O segundo nome indicado “não corresponde a nenhum sacerdote incardinado na Diocese do Algarve, nem se encontra nos arquivos diocesanos alguma referência a seu respeito”, assegura, acrescentando que o bispo do Algarve, D. Manuel Quintas, já informou a Comissão Independente desta ocorrência, “ficando a aguardar uma informação adicional sobre este assunto”.
Por outro lado, o bispo do Algarve convocou, em data que não foi anunciada, todo o clero da Diocese para uma assembleia geral “destinada a estudar medidas para prevenir a possibilidade de ocorrência de abusos no futuro, quer envolvendo menores, quer adultos vulneráveis, a partir da legislação civil e canónica em vigor”.
O comunicado recorda que na sua mensagem quaresmal, D. Manuel Quintas considerou a publicação do relatório para o Estudo dos Abusos Sexuais de Crianças na Igreja Católica Portuguesa pela Comissão Independente como “um veemente apelo à conversão” que exige “coragem e decisão em conhecer a verdade”.
“Ninguém pode abafar ou ignorar este grito”
“Ninguém pode abafar ou ignorar este grito”, sublinhou nessa ocasião o bispo do Algarve, considerando que o relatório remete para “uma realidade inqualificável”.

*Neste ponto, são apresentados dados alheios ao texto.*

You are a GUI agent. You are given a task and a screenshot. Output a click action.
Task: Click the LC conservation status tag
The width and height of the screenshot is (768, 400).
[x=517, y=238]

Para o clérigo, a Igreja é chamada a “assumir a responsabilidade que essa verdade reclama”, garantindo que a Diocese do Algarve tudo fará para que sacerdotes e demais agentes de pastoral “recebam informação e formação sobre este assunto, com o objetivo de criar uma ‘cultura do cuidado e da transparência’ em todas as instituições diocesanas”.
E acrescenta: todas as comunidades devem desenvolver uma “nova sensibilidade de modo a prevenir e a denunciar situações que possam ocorrer na proteção e defesa das crianças, adolescentes e adultos vulneráveis”.

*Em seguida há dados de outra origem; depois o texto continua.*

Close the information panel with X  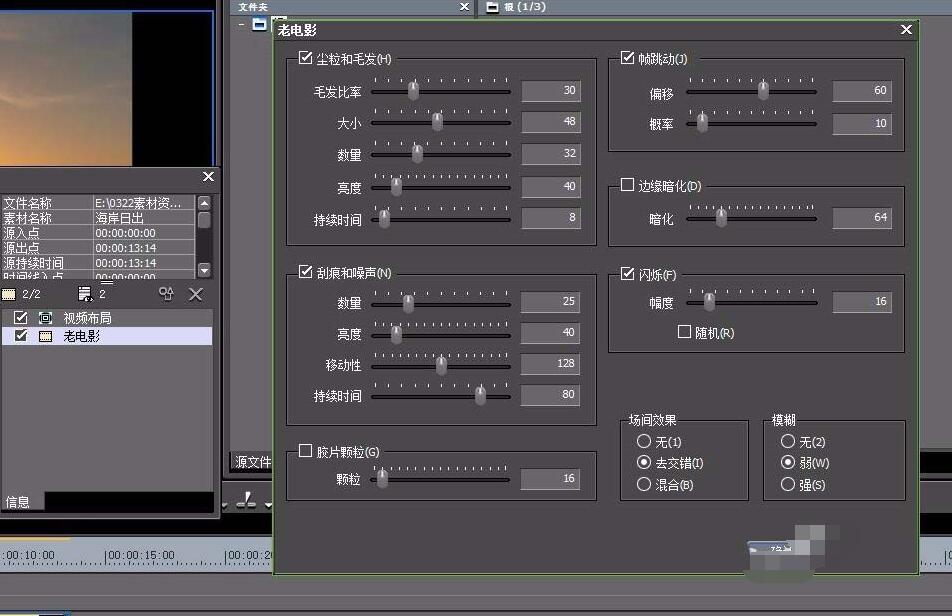tap(208, 177)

Na mesma nota, D. Manuel Quintas apela “a todos, no sentido de manterem a esperança e de cultivarem um sentido cristão de acolhimento total às vítimas, bem como de caridade e acompanhamento em relação aos abusadores, chamados a assumir as consequências canónicas e civis dos seus atos”.
Comissão Independente validou, a nível nacional, 512 dos 564 testemunhos recebidos
A Comissão Independente validou, a nível nacional, 512 dos 564 testemunhos recebidos – entre janeiro e outubro de 2022 -, apontando, por extrapolação, para um número mínimo de vítimas da ordem das 4.815.

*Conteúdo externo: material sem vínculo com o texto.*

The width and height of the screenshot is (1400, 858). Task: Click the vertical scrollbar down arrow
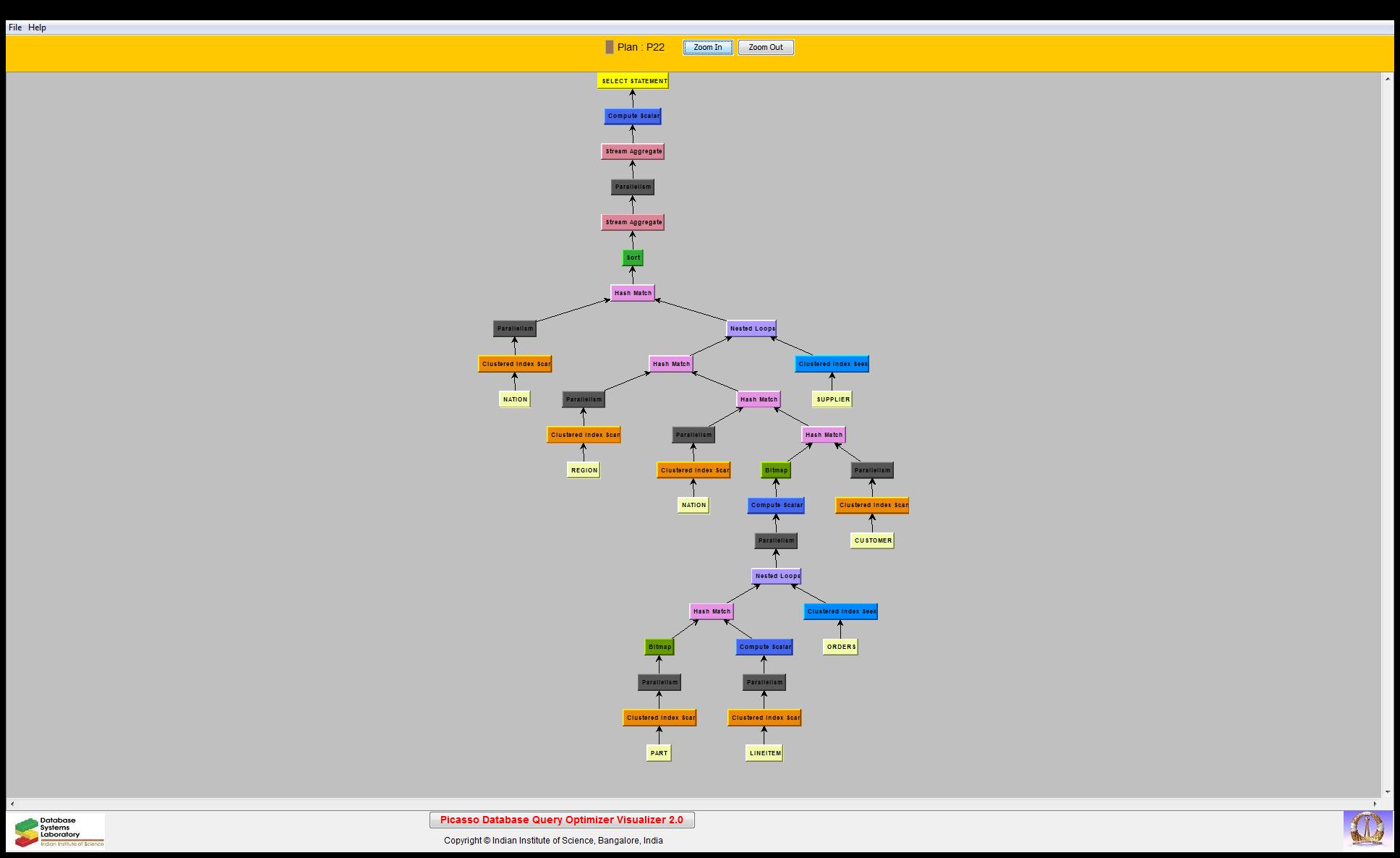[1387, 792]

Foram reportados ao Ministério Público 25 casos, que deram origem à abertura de 15 inquéritos, dos quais nove foram já arquivados, permanecendo seis em investigação.
Estes testemunhos referem-se a casos ocorridos no período compreendido entre 1950 e 2022, o espaço temporal que abrangeu o trabalho da comissão.
O sumário do relatório, contudo, revela que “os dados apurados nos arquivos eclesiásticos relativamente à incidência dos abusos sexuais devem ser entendidos como a ‘ponta do iceberg’”.
Na manhã da última sexta-feira, esta comissão liderada pelo pedopsiquiatra Pedro Strecht, entregou aos responsáveis pelas diferentes dioceses a lista dos alegados abusadores.
Nesse mesmo dia, após analisar o relatório final da comissão independente, o presidente da Conferência Episcopal Portuguesa, José Ornelas, disse que o afastamento de alegados padres abusadores de menores está nas mãos de cada bispo, admitindo que “se houver uma plausibilidade de pôr em perigo o contacto com outras pessoas e a persistência de eventuais delitos” essas pessoas podem ser objeto de uma suspensão cautelar.
No entanto, sublinhou, é importante que “sejam dados os nomes e descrições plausíveis”, para investigar. “Eu não posso tirar uma pessoa do ministério só porque chegou alguém que disse ‘este senhor abusou de alguém’. Mas quem foi que disse, em que lugar, onde? Tirar do ministério é uma coisa grave”, realçou.